Now, I’ve realized that the business aspects are not something I shy away from. I’m not bothered by the challenge of those things now. Maybe it’s from being conditioned in a way, since I had to do those things myself for so many years when I was starting out. And now it’s just second nature; it’s just a part of the landscape of whatever anyone is trying to do.
So you just figured out the business aspects of your practice as you went along.

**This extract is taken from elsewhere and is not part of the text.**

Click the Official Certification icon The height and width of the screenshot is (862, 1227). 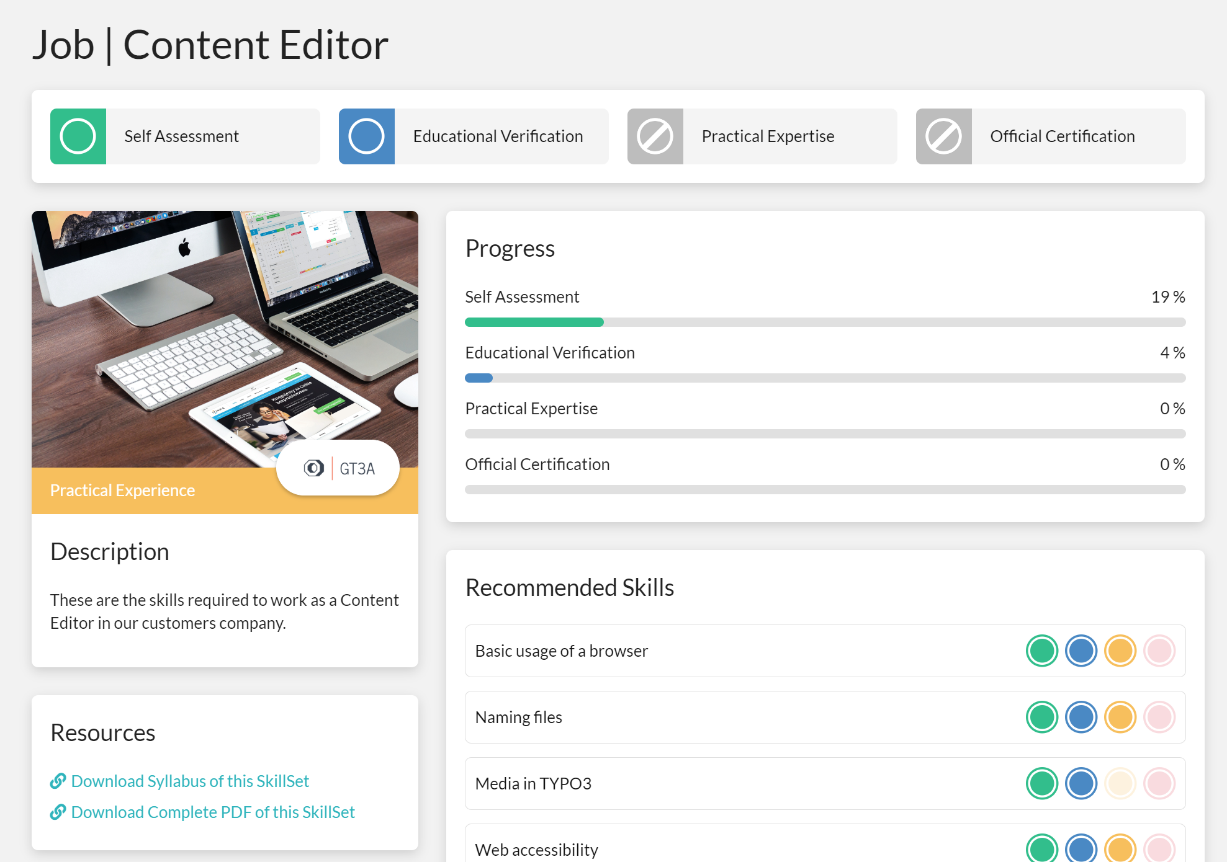944,136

Right. But now I’m also a person who advocates for having that awareness earlier on. When other artists ask me for advice on being a professional musician, I always have to think about the advice I can give them from a business point of view. I think it’s important that people realize how much the industry has changed. Especially right now, in this digital age, where there’s so much noise. Everything is packaged in sound bytes and clips and videos, and there’s so much information out there. Because of this, we have to really be intentional and strategic about how we’re seen. I think there needs to be some humility in there, and not just have it be like, “Look at me, look at me.”
The way you would just put out an album 10 years ago, versus right now—the type of work that’s required is completely different. We have to think so much more about how to support the work that we’re putting out, and it’s so important for artists to show up for that side of the thing, and to really understand it. Not just to explore it, but to deeply understand this new business side of things. Because understanding it can only help. It won’t hurt.

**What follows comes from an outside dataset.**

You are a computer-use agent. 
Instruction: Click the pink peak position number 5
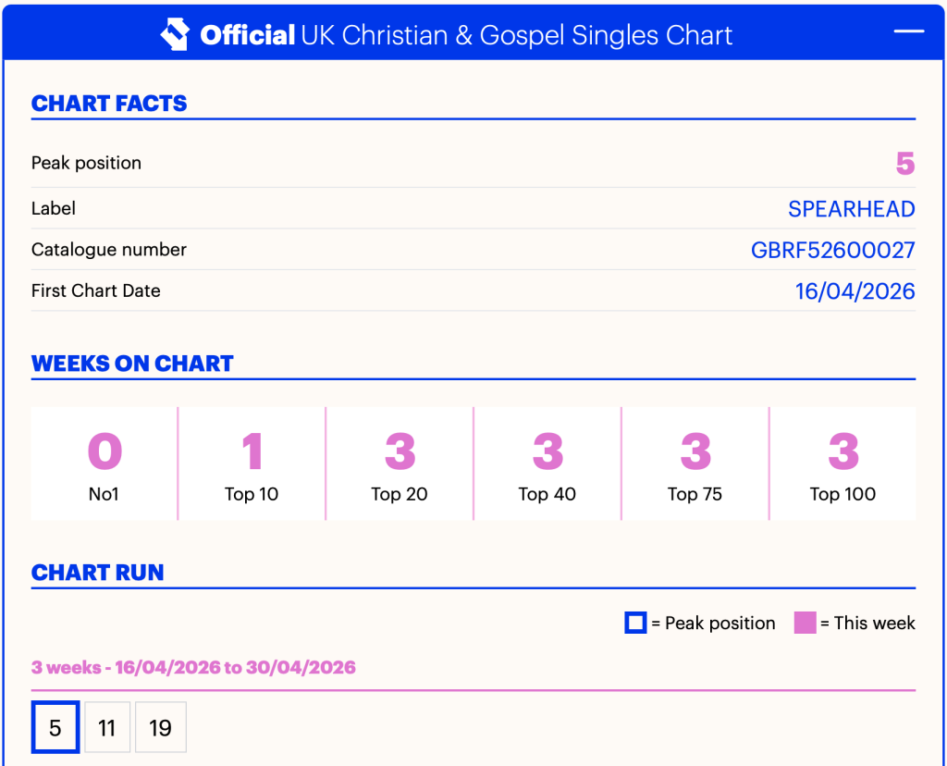[905, 163]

I’m curious, if you could go back five or 10 years and sneak yourself a piece of advice from the future, what that might be?
I think the main encouragement I’d give myself would be to trust that I can make my own model. I would say, “Take the same risks on the business side that you take on the creative side.” It’s important to know that one can make their own business model that is outside of the tradition of things, or the way other people do things.
I’ve taken a lot of creative risks in my career, which is great to look back on. At the time, I didn’t look at them as risks, per se. In 2012, I picked up and moved to Nigeria. I had decided that the infrastructure I had around me at the time wasn’t serving me, and I just didn’t feel understood. Because of that, I stepped outside of that ecosystem and did my own thing. And it was deeply rewarding.
But there’s always this temptation to come back into the industry, and follow the rules of how music is supposed to be shared, and how the artist’s voice is supposed to be positioned, packaged, and distributed. The idea of that made me step back into the traditional way of making, creating, and sharing music, because it looked shiny and right. But now, I’m making a shift in terms of what a sharing and distribution model around my practice can be. I’m in a place where I’ve recognized that if I’m making work that doesn’t fit into a particular box, then the model around how that work is supported should reflect that, too. My business model should be just as hyphenated, creative, and unable to be categorized as my music is.
And, if I were to have a heart-to-heart with a younger version of myself, I’d remember that it took me a really long time to truly believe that I can sing. Even saying it out loud right now, there’s something uncomfortable in saying it. Part of that is because I would like to believe I’ll always be a student, and that there’s always room for growth. And, there’s a larger version of what I’m doing that I hope to get to. But yeah, I’d tell myself to trust in my voice. And to trust that even when it feels like it’s not fully there, that it will show up for you. And in showing up, you realize that it’s always been there.